**What you will do**
Lines from the one containing "Open Максим Емельянов's cat avatar" through the last line of the data are to be repeated word for word, both ends included.

**Source data**
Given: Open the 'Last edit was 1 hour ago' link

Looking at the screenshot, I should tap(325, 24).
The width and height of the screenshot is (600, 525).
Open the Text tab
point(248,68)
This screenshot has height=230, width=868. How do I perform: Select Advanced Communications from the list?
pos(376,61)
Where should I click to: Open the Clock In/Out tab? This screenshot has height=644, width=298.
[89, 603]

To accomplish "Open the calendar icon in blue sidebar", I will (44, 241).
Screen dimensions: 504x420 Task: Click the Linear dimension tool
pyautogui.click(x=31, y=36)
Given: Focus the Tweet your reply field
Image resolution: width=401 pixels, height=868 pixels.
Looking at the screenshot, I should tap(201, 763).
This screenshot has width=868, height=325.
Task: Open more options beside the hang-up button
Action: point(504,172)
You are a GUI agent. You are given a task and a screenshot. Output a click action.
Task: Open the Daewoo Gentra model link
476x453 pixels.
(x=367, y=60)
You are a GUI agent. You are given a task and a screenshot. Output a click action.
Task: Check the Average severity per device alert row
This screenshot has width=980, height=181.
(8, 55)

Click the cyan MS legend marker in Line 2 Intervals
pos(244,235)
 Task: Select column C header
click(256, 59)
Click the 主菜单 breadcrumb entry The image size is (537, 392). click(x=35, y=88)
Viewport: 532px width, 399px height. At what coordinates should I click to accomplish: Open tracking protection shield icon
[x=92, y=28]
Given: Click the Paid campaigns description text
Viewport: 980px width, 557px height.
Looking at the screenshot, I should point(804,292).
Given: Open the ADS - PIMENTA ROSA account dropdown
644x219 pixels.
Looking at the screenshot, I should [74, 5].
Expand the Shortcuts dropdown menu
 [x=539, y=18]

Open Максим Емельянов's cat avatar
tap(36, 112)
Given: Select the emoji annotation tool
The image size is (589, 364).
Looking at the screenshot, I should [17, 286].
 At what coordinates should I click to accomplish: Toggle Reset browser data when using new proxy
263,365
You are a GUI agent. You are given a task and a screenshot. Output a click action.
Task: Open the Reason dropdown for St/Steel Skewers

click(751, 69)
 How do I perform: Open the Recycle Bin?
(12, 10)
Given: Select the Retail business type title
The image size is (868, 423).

**Reply to the exercise**
Open Максим Емельянов's cat avatar
tap(36, 112)
Given: Select the emoji annotation tool
The image size is (589, 364).
Looking at the screenshot, I should [17, 286].
 At what coordinates should I click to accomplish: Toggle Reset browser data when using new proxy
263,365
You are a GUI agent. You are given a task and a screenshot. Output a click action.
Task: Open the Reason dropdown for St/Steel Skewers

click(751, 69)
 How do I perform: Open the Recycle Bin?
(12, 10)
Given: Select the Retail business type title
The image size is (868, 423).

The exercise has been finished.